Objetivo 1: Imprime tal cual, en los registros de abajo, las líneas desde la que contiene "The width and height of the screenshot is (698, 547)." hasta la que contiene "pos(419,226)", ambas incluidas.

-------- Fragmento seleccionado

Así suena fácil. Pero la pequeña bestia, inflamado de pasión concheta, no sólo quería zapatillas nuevas si no… ¡Las quería de marca! y esas, siempre cuestan el doble al divino botón. Según su apocalíptico relato, en un boliche las chicas comenzaban por ignorarlo y terminaban por escupirlo. No me dejé impresionar. Furias terribles sacudían la casa al grito de: ¡Me voy!, ¡Te echo!, ¡Te mato!, ¡Me muero! o ¡No me tirés más con la zapatilla que un día me vas a acertar!
No fue a causa de una voluntad ejemplar, fue una cuestión de presupuesto, pero jamás cedí a las marcas. Mi hijo, aunque nunca se dio por vencido, organizó su vida social adolescente con la solidaridad de sus amigos. Cada sábado, antes del boliche, alguien le acercaba “la pilcha” matadora. Una década después aún me lo reprocha.
7. El hijo de los cuarenta
Para muchas mujeres llegar a los 40 es crucial; desgarradas entre la menopausia incierta y el aburrimiento cierto, entre aprender computación o divorciarse, a veces optan por tener un hijo. La elección es agotadora, pero pareciera que gratificante. Lo que ocurre con “ellas” será tema de otra historia; valga por hoy detenerse en “él”, el demoledor hijo de los cuarenta. Veámoslo accionar en una visita aciaga. Fue un domingo, día por excelencia dedicado al apoliyo, cuando a las diez de la mañana alguien me levantó las frazadas, me sometió a un prolijo análisis y luego con candorosa voz de cuatro añitos preguntó: “¿Esto es una abuela?”.
¡Qué te tiró de las patas!
La madre que los parió
Les aseguro que se trata de una buena amiga, pero no existen las amigas perfectas, y ésta, en el rubro de las imperfecciones, luce seis hijos en su solapa. Venía de visita con el menor, el hijo de los cuarenta. Y si considero que todo niño es peligroso por definición y esencia, éstos suelen ser la ruina total.
Las escasas ínfulas pedagógicas que alguna vez supo tener su madre habían desaparecido totalmente frente a este animalito del Señor. Su extrema veteranía en el tema la había llevado a un desinterés absoluto por el crío, adobado con arrebatos de idolatría inexplicables y una perversa tendencia a reírse cuando la ocasión sugería exactamente lo contrario. He aquí a la típica madre cuarentona mezcla de abuela prematura con ovulación tardía.
No contribuía a la mejor hechura del diminuto vándalo la influencia evidente de hermanos mayores que, como también es folklore, suelen deslizarse desde una pedagogía espartana a los extremos vicios del hedonismo. Entre ellos siempre hay uno a quien se le da por enseñarle a saludar cual un cortesano del siglo XV, mientras otro le inculca que lo mejor que se puede hacer con una anciana es pasarla a cuchillo.
Un tercero le enseña los rudimentos del karate mientras las hermanas mujeres, en los momentos en que no quieren desnucarlo, lo vuelven un presumido total alabándole las pestañas y festejándole sus monerías más ruines.

----------------
-------- Registros para procesar

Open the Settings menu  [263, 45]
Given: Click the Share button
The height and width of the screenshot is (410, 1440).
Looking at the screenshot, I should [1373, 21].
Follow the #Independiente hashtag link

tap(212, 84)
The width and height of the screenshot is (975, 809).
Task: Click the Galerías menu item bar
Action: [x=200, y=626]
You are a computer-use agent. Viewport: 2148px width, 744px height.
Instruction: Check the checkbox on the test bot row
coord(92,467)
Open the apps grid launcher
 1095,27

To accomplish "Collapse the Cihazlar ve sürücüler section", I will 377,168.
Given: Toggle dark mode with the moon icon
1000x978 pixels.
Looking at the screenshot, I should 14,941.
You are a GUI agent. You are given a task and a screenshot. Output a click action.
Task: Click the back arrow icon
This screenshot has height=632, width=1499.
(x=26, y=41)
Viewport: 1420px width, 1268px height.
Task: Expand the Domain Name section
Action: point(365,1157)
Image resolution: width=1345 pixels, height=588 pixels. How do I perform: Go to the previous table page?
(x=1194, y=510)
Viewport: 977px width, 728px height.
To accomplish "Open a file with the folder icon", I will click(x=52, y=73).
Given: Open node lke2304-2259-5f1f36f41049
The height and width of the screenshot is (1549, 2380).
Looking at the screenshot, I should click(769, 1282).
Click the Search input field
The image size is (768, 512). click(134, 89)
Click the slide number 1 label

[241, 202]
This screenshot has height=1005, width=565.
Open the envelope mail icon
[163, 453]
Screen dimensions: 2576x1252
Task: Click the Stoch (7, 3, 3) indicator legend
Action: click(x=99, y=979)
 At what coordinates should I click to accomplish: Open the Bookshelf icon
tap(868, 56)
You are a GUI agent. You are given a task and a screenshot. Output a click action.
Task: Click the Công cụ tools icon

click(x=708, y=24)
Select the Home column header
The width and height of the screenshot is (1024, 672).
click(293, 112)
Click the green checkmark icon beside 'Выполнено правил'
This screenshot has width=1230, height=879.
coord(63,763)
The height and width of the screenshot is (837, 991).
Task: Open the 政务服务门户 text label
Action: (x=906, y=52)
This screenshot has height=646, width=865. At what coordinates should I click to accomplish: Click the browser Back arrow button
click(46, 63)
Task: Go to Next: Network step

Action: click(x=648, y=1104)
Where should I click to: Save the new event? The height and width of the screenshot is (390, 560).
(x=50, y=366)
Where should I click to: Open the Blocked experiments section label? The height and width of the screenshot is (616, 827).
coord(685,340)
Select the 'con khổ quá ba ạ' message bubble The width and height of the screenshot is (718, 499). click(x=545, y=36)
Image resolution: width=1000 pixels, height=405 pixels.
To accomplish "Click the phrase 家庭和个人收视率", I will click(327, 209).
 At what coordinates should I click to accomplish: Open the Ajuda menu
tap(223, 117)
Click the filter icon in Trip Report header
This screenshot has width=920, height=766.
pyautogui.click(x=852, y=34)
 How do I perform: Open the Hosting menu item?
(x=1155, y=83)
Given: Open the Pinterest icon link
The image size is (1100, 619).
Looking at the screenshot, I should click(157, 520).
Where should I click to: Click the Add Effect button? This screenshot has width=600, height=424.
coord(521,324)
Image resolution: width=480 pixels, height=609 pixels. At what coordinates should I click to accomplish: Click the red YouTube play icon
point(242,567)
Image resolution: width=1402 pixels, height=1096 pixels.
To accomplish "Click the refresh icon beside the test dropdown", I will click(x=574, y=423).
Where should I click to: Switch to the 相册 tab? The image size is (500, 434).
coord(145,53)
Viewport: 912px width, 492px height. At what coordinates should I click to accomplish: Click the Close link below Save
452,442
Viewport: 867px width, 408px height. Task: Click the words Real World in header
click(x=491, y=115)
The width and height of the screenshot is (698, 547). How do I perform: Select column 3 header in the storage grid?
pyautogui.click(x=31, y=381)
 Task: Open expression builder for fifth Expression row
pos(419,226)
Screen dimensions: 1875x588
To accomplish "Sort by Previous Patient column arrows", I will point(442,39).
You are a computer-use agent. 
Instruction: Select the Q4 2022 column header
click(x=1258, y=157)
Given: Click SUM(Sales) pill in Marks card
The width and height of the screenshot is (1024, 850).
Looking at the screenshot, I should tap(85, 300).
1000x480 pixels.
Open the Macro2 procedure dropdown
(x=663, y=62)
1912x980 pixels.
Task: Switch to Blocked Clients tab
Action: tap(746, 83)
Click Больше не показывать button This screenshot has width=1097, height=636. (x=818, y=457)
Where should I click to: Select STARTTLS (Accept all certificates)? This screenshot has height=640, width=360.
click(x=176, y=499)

----------------

Objetivo 2: Reproduce literalmente el pasaje del fragmento desde "La madre que" hasta "la ruina total.".

Solución escrita 1:
The width and height of the screenshot is (698, 547). How do I perform: Select column 3 header in the storage grid?
pyautogui.click(x=31, y=381)
 Task: Open expression builder for fifth Expression row
pos(419,226)

Solución escrita 2:
La madre que los parió
Les aseguro que se trata de una buena amiga, pero no existen las amigas perfectas, y ésta, en el rubro de las imperfecciones, luce seis hijos en su solapa. Venía de visita con el menor, el hijo de los cuarenta. Y si considero que todo niño es peligroso por definición y esencia, éstos suelen ser la ruina total.